The physician cohort included all members of the physician registry who had at least one claim for an individual in the diabetes case cohort. Each physician was assigned to each member of the diabetes case cohort in the second and third groups based on the physician identification number found on the billing claim for the case-qualifying diabetes diagnosis.

Statistical analyses for prediction model

The diabetes case and physician cohorts were described using means, SDs, medians, frequencies and percentages. The mean and median number of diabetes cases per physician was estimated and stratified by physician cohort characteristics.

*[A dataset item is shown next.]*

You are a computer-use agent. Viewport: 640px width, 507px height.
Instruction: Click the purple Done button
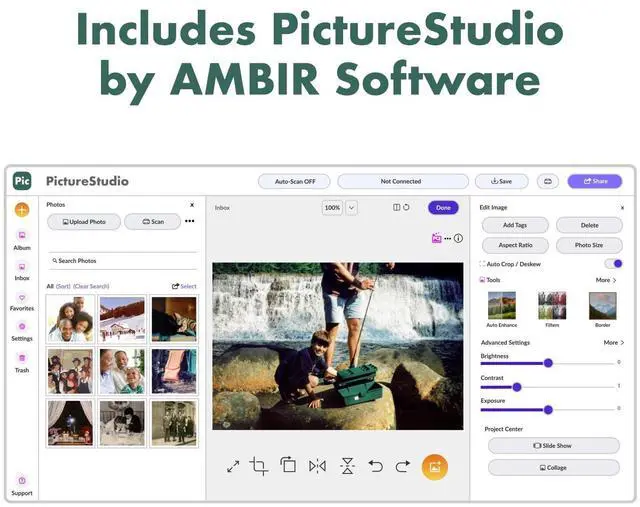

A multivariable generalised linear regression model with a γ distribution was fit to the number of diabetes cases for each FFS physician.20 The model covariates were years since specialty was received (quartiles; reference=lowest quartile), physician sex (reference=female), health region of practice (reference=Labrador, a remote region of NL) and specialty (reference=specialist). Years since specialty was highly correlated with years since medical degree and age (r≥0.80), hence the latter two variables were excluded. A main effects model was compared with a model with main and two-way interaction effects.20 Penalised goodness-of-fit measures, including the Akaike Information Criterion (AIC),21 were used to select the best fit model. The ratio of the deviance to degrees of freedom was used to assess model dispersion.

Model validation

We selected the Canadian province of Manitoba (MB) for external validation, which has a population of 1.2 million according to the 2011 Statistics Canada Census. NFFS physicians in this province submit shadow-billed claims to the provincial ministry of health. Watson et al22 reported that among family physicians practising in Winnipeg, the only major centre in MB (680 000+population), up to 90% of physicians remunerated by NFFS methods submit claims for services provided to patients. However, rates of shadow billing are expected to be lower in other regions of the province.

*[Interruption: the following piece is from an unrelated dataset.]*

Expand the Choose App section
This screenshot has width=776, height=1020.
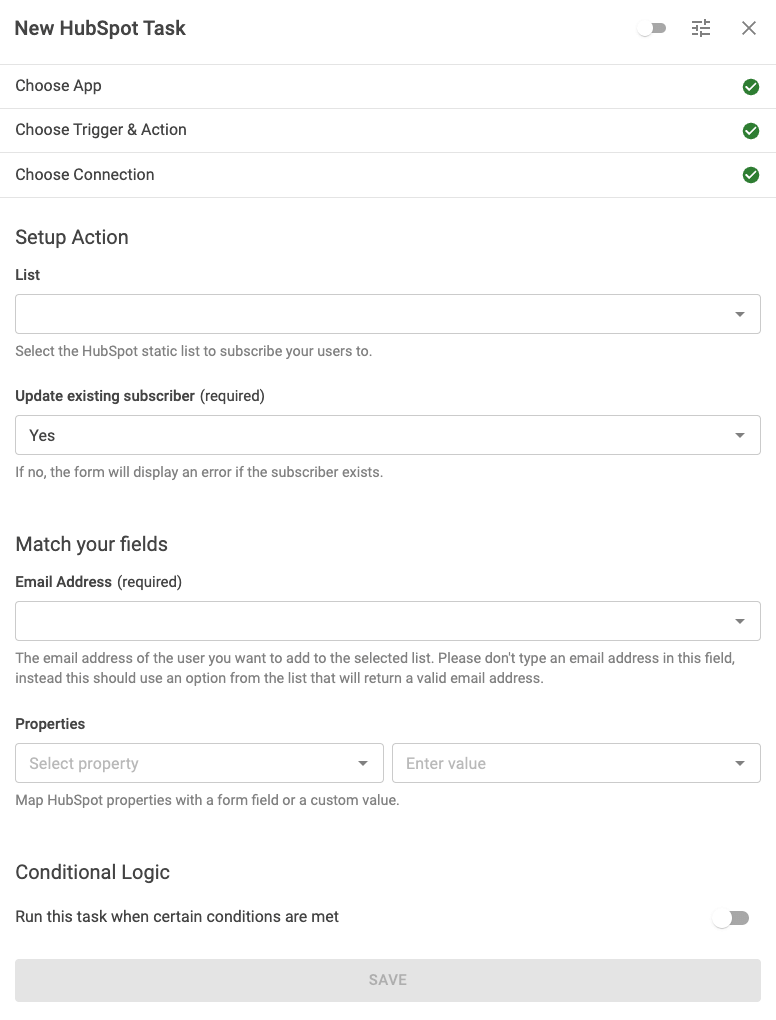pos(59,86)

The same data sources were available in MB as in NL, with minor differences in database characteristics. Specifically, physician claims in MB contain diagnosis codes based on ICD-9-CM (ie, Clinical Modification).23 The MB physician registry does not contain information on year of medical degree. Five health regions, defined by the ministry of health for planning the delivery of healthcare services, were used to identify patient residence and physician practice locations.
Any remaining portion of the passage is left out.